_PROBLEM STATEMENT_
Restate all entries exactly.

::::

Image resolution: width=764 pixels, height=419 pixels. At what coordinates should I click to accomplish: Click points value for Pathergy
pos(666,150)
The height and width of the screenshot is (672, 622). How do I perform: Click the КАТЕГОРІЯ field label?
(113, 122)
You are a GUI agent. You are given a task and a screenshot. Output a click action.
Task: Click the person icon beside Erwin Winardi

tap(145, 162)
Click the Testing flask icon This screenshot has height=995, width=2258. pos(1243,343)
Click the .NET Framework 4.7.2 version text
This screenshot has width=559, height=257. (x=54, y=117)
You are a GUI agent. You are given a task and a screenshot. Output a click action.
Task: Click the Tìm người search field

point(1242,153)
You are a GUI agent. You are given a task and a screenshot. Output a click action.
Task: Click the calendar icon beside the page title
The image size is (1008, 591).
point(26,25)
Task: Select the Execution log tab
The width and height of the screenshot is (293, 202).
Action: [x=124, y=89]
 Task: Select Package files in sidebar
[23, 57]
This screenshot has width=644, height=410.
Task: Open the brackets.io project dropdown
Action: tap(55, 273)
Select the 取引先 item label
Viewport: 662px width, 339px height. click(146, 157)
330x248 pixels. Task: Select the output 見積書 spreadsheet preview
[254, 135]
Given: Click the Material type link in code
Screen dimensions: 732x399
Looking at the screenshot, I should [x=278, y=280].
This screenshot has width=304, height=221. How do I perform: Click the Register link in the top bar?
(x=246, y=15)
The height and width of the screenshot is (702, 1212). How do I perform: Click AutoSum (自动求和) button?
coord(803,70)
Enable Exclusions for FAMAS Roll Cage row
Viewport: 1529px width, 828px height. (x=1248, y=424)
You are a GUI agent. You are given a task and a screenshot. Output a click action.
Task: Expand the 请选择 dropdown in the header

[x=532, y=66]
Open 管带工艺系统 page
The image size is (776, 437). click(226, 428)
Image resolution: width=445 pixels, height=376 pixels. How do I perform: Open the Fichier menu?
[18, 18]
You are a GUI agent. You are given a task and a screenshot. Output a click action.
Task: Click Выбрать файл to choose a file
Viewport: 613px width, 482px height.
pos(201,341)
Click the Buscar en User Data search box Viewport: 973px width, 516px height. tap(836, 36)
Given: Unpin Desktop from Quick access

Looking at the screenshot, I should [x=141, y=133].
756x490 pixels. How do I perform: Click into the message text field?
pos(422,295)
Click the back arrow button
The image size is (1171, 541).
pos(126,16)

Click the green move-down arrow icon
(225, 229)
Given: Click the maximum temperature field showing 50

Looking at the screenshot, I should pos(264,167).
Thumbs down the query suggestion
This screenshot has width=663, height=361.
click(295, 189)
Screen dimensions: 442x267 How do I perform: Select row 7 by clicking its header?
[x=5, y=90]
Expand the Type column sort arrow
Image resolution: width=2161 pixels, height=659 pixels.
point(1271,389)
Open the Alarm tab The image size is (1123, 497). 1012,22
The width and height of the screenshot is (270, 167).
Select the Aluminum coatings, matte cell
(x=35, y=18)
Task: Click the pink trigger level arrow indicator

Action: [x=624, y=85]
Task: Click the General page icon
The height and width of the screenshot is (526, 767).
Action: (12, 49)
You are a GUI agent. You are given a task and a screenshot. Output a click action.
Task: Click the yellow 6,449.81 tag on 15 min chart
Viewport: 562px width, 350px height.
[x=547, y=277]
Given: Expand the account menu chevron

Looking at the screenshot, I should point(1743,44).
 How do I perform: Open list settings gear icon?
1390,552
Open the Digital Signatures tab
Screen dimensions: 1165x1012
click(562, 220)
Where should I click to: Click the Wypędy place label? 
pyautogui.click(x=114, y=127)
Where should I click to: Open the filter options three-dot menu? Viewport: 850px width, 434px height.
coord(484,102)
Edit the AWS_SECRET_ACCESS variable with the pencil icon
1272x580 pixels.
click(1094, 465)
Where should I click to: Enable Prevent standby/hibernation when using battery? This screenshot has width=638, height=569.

::::

_RESPONSE TO THIS EXERCISE_
Image resolution: width=764 pixels, height=419 pixels. At what coordinates should I click to accomplish: Click points value for Pathergy
pos(666,150)
The height and width of the screenshot is (672, 622). How do I perform: Click the КАТЕГОРІЯ field label?
(113, 122)
You are a GUI agent. You are given a task and a screenshot. Output a click action.
Task: Click the person icon beside Erwin Winardi

tap(145, 162)
Click the Testing flask icon This screenshot has height=995, width=2258. pos(1243,343)
Click the .NET Framework 4.7.2 version text
This screenshot has width=559, height=257. (x=54, y=117)
You are a GUI agent. You are given a task and a screenshot. Output a click action.
Task: Click the Tìm người search field

point(1242,153)
You are a GUI agent. You are given a task and a screenshot. Output a click action.
Task: Click the calendar icon beside the page title
The image size is (1008, 591).
point(26,25)
Task: Select the Execution log tab
The width and height of the screenshot is (293, 202).
Action: [x=124, y=89]
 Task: Select Package files in sidebar
[23, 57]
This screenshot has width=644, height=410.
Task: Open the brackets.io project dropdown
Action: tap(55, 273)
Select the 取引先 item label
Viewport: 662px width, 339px height. click(146, 157)
330x248 pixels. Task: Select the output 見積書 spreadsheet preview
[254, 135]
Given: Click the Material type link in code
Screen dimensions: 732x399
Looking at the screenshot, I should [x=278, y=280].
This screenshot has width=304, height=221. How do I perform: Click the Register link in the top bar?
(x=246, y=15)
The height and width of the screenshot is (702, 1212). How do I perform: Click AutoSum (自动求和) button?
coord(803,70)
Enable Exclusions for FAMAS Roll Cage row
Viewport: 1529px width, 828px height. (x=1248, y=424)
You are a GUI agent. You are given a task and a screenshot. Output a click action.
Task: Expand the 请选择 dropdown in the header

[x=532, y=66]
Open 管带工艺系统 page
The image size is (776, 437). click(226, 428)
Image resolution: width=445 pixels, height=376 pixels. How do I perform: Open the Fichier menu?
[18, 18]
You are a GUI agent. You are given a task and a screenshot. Output a click action.
Task: Click Выбрать файл to choose a file
Viewport: 613px width, 482px height.
pos(201,341)
Click the Buscar en User Data search box Viewport: 973px width, 516px height. tap(836, 36)
Given: Unpin Desktop from Quick access

Looking at the screenshot, I should [x=141, y=133].
756x490 pixels. How do I perform: Click into the message text field?
pos(422,295)
Click the back arrow button
The image size is (1171, 541).
pos(126,16)

Click the green move-down arrow icon
(225, 229)
Given: Click the maximum temperature field showing 50

Looking at the screenshot, I should pos(264,167).
Thumbs down the query suggestion
This screenshot has width=663, height=361.
click(295, 189)
Screen dimensions: 442x267 How do I perform: Select row 7 by clicking its header?
[x=5, y=90]
Expand the Type column sort arrow
Image resolution: width=2161 pixels, height=659 pixels.
point(1271,389)
Open the Alarm tab The image size is (1123, 497). 1012,22
The width and height of the screenshot is (270, 167).
Select the Aluminum coatings, matte cell
(x=35, y=18)
Task: Click the pink trigger level arrow indicator

Action: [x=624, y=85]
Task: Click the General page icon
The height and width of the screenshot is (526, 767).
Action: (12, 49)
You are a GUI agent. You are given a task and a screenshot. Output a click action.
Task: Click the yellow 6,449.81 tag on 15 min chart
Viewport: 562px width, 350px height.
[x=547, y=277]
Given: Expand the account menu chevron

Looking at the screenshot, I should point(1743,44).
 How do I perform: Open list settings gear icon?
1390,552
Open the Digital Signatures tab
Screen dimensions: 1165x1012
click(562, 220)
Where should I click to: Click the Wypędy place label? 
pyautogui.click(x=114, y=127)
Where should I click to: Open the filter options three-dot menu? Viewport: 850px width, 434px height.
coord(484,102)
Edit the AWS_SECRET_ACCESS variable with the pencil icon
1272x580 pixels.
click(1094, 465)
Where should I click to: Enable Prevent standby/hibernation when using battery? This screenshot has width=638, height=569.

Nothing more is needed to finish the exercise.